This takes 2 extra minutes and produces a history that's actually useful.

Writing Meaningful Commit Messages

A commit message has two parts: a subject line and an optional body.

The subject line

Format:  <type>: <what changed>
Length:  50-72 characters
Tense:   Imperative ("Add feature" not "Added feature")

The subject line should complete the sentence: "If applied, this commit will ___."

Good subject lines:
  Add rate limiting to API endpoints
  Fix null pointer in user lookup when email is empty
  Refactor payment processing to use strategy pattern
  Remove deprecated v1 API endpoints
  Update PostgreSQL driver to 15.2

Bad subject lines:
  fix stuff
  WIP
  changes
  update
  PR feedback
  Monday work
  asdf

The body (when you need it)

Not every commit needs a body. Simple, self-explanatory changes don't. But when the "why" isn't obvious from the "what," add a body:

Fix race condition in session cleanup

The session cleanup job was running concurrently with new session
creation, causing a window where a newly created session could be
immediately deleted.

Fix: acquire a lock on the session table before cleanup runs.
The lock timeout is set to 5 seconds to avoid blocking session
creation for too long.

Alternatives considered:
- Soft deletes: rejected because it adds complexity to every session query
- Timestamp-based filtering: rejected because clock skew between
  servers makes this unreliable

This body explains why the change was made, why this approach was chosen over alternatives, and what the tradeoffs are. Six months from now, when someone wonders why there's a lock on session cleanup, they'll find this commit and understand.

When to explain in the body

Always explain:
  - Bug fixes (what was the bug, how does this fix it)
  - Non-obvious implementation choices
  - Performance optimizations (what was slow, what's the improvement)
  - Breaking changes (what breaks, how to migrate)

Usually skip the body:
  - Trivial changes (typo fixes, formatting)
  - Changes where the diff is self-explanatory
  - Standard pattern implementations

Conventional Commits

Conventional commits add a structured prefix to commit messages:

feat: add user profile page
fix: resolve null pointer in search results
refactor: extract payment logic into service class
test: add integration tests for order workflow
docs: update API documentation for v2 endpoints
chore: update dependencies to latest versions
perf: cache database queries for product listings
ci: add parallel test execution to pipeline

Why use them

Structured prefixes make scanning git history much faster. You can immediately see what kind of change each commit represents without reading the description.

They also enable automation. Tools can generate changelogs, determine version bumps (feat = minor, fix = patch), and categorize changes — all from commit messages.

Breaking changes

Conventional commits mark breaking changes with ! or a BREAKING CHANGE footer:

feat!: change authentication to require API keys

All API endpoints now require an API key in the Authorization header.
The previous cookie-based authentication is no longer supported.
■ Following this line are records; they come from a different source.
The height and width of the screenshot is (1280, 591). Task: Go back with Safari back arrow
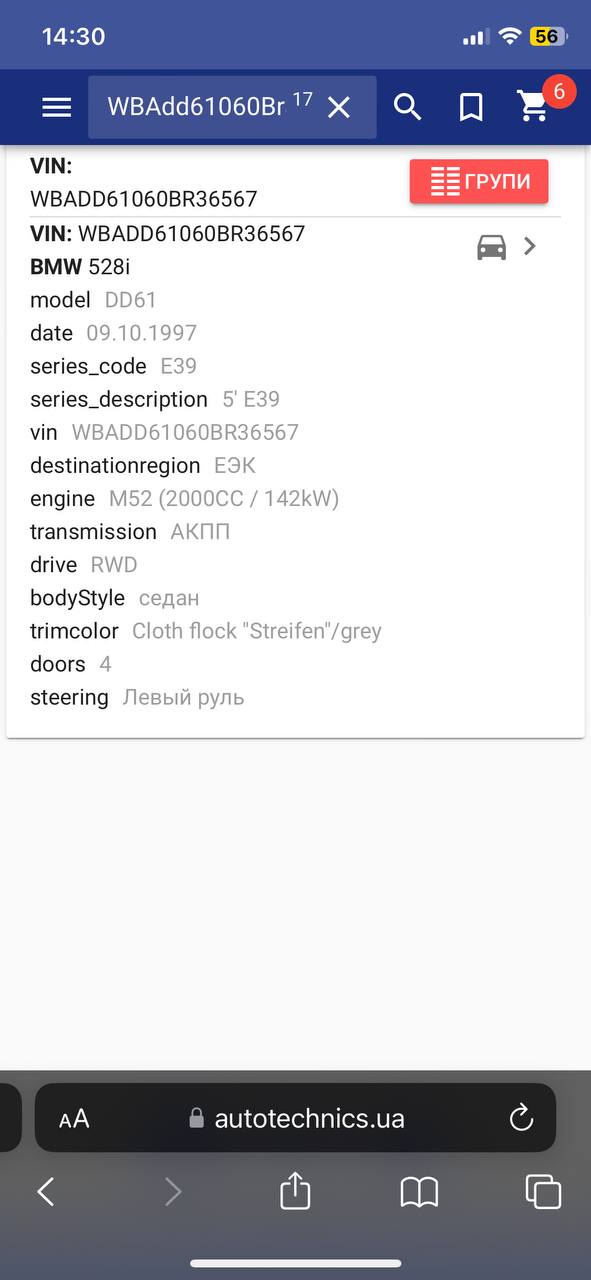pyautogui.click(x=46, y=1191)
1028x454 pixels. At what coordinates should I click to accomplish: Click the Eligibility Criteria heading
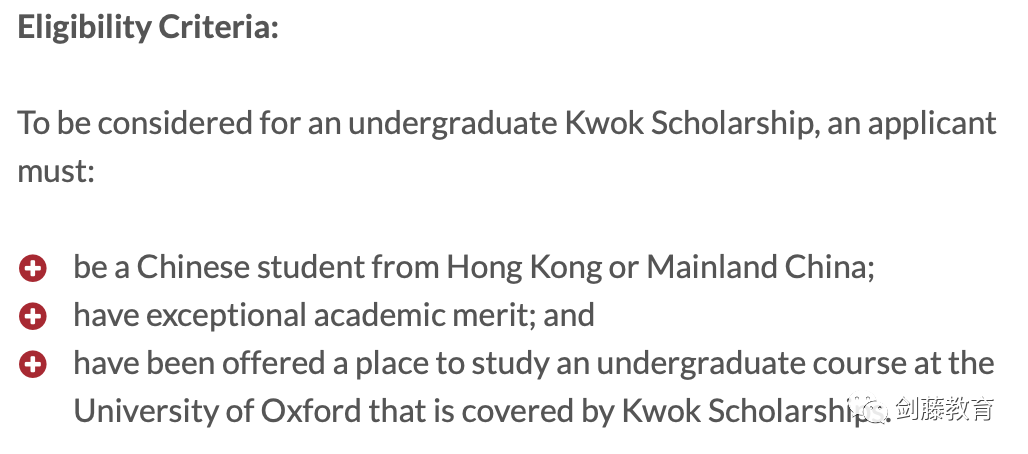(x=148, y=28)
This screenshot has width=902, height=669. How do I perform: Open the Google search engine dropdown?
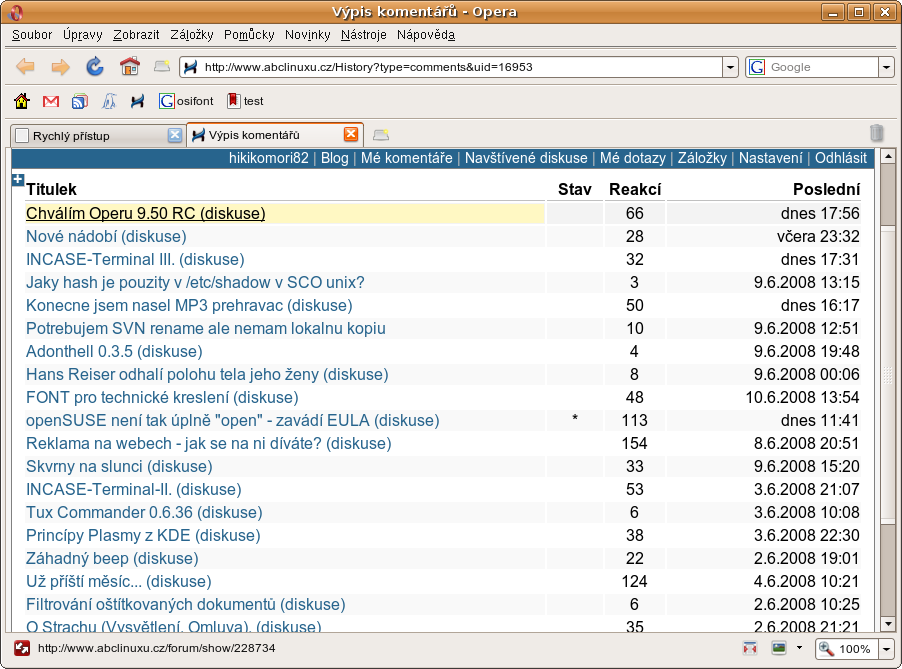[x=885, y=67]
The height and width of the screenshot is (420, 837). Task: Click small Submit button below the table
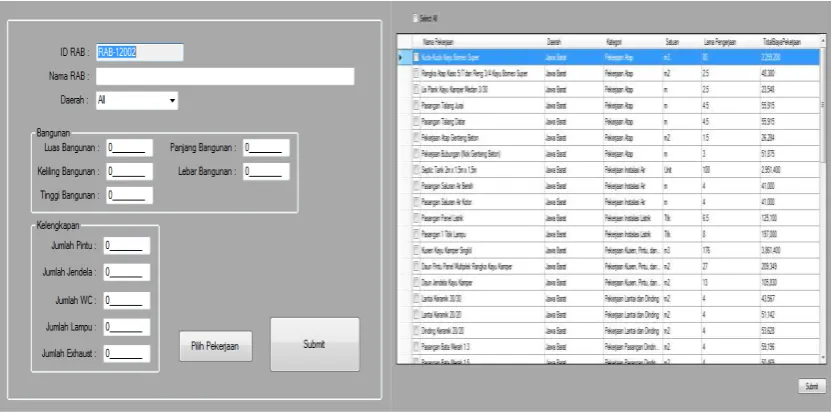click(812, 386)
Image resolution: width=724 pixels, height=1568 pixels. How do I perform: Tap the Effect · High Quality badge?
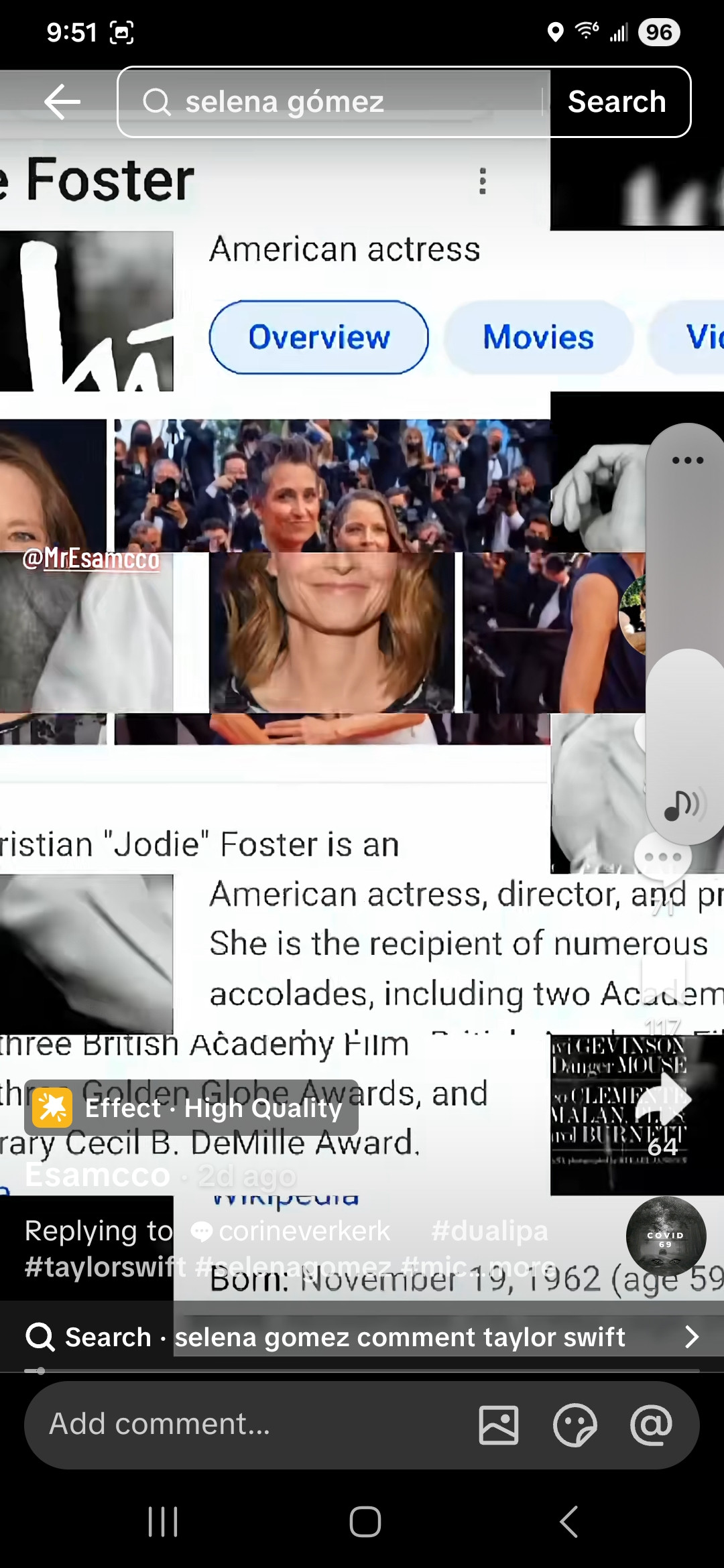192,1108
BREAKING CHANGE: Clients using cookie-based auth must migrate to API
key authentication. See docs/migration-v3.md for details.

Scoping

Optional scope in parentheses adds context:

feat(auth): add two-factor authentication
fix(api): handle timeout errors from payment provider
refactor(db): migrate from raw SQL to query builder

Don't over-scope. Scopes are useful when a codebase has clear modules (auth, api, db, ui). If everything is in one module, scopes add noise without value.

When to Squash

Squashing combines multiple commits into one. It's appropriate in specific situations:

Squash when

- Your branch has "WIP" or "fixup" commits that shouldn't be in main
- You made several attempts at an approach and the intermediate
  commits aren't useful history
- A PR has commits like "fix lint" or "address review feedback" that
  have no standalone value

Don't squash when

- Each commit represents a distinct, meaningful change
- The commit history tells a useful story about how the feature was built
- Commits are already atomic and well-messaged
- Someone might need to bisect within your changes later

The fixup workflow

When you know a commit is just fixing something from a previous commit:

# Make your fix
git add .

# Create a fixup commit targeting the original
git commit --fixup=abc1234

# Later, before merging, auto-squash fixups
git rebase -i --autosquash main

This is cleaner than manual squashing because it explicitly links the fixup to the commit it fixes.

PR merge strategies

Most teams use one of three strategies:

Merge commit:    Preserves all individual commits. Good when commits
                 are already atomic and well-organized.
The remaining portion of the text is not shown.